Archive for March, 2015

MARCUS

Posted: March 28, 2015 in Chat

It was early; the party still fumed from the mess of part empty glasses, cans, bottles scattered around the apartment.

He had been up since dawn. If he had ever slept; that was still a debatable question, to explain several lost hours, as the night had turned over towards day.
And the noise was the tv.

Friends and remotely familiar people still lay around the place; they were completely out of it, and no noise or moving around could possibly make any impression on their drowned senses. ‘Such irresponsibility’ he caught himself thinking, always the strategic thinking going on, the escape routes plotted, the alternative routes….

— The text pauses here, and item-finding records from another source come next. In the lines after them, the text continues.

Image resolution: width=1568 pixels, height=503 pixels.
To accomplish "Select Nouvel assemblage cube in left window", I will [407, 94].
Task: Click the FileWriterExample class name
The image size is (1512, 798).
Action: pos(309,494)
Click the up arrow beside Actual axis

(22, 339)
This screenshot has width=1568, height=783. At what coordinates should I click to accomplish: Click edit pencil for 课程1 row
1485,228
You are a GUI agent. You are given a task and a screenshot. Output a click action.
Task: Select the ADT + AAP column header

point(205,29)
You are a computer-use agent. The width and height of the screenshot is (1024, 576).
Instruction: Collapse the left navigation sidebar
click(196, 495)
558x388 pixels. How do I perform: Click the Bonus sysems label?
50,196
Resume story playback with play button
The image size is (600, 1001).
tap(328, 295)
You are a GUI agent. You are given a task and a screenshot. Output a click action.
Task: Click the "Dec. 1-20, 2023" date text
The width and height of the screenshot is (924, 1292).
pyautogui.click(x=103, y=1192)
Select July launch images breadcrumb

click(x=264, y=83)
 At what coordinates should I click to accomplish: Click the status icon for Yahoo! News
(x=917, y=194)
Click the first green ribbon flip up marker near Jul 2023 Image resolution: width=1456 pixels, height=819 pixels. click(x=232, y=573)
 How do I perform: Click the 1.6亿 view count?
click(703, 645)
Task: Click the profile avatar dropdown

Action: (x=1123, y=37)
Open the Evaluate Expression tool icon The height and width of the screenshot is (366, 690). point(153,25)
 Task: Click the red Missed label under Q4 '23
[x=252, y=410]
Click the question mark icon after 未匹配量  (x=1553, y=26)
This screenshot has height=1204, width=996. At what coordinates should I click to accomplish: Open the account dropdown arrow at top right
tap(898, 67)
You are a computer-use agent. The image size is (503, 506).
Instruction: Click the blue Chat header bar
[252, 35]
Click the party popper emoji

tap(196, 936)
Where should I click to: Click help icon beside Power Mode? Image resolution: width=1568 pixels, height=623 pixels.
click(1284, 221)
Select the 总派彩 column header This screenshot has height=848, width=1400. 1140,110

But he was baggy eyed, red-eyed, humped over before the tv. The twenty-four hour news channel. He knew this was coming, even the severity of drinking on party-nights could not block it out. The war in the south was not going well, and troop numbers coming home injured more than matched the numbers being trained and held in reserve.

When you sign up, you do not do it expect it to happen; you do it for the lifestyle, for the action, the physical fitness. And here they were, at the peak of their physical best, and now, as we watched them stretchered off planes, helicopters, they seemed just so much broken bone and torn muscle. Bodies, for all their hard biceps, their snap reactions and responses, bodies are just so much meat. Body armour, the new light-weight stuff, hard and resistant, can only cover so much of the torso; and training is how to hit the other parts, the more vulnerable parts. Well, as he can see here, it can be very successful.

He looked around the room; all his mates and their mates and… just who are those guys?… he guessed the girls had done the sensible thing and gone, or crashed out in more comfortable places. Like the bedroom. Always depend on a girl to do the sensible thing. Like Jan, crying-off at the last minute; she knew the desperation behind these parties, and they never ended well. Only one carted off to Casualty this time round, though.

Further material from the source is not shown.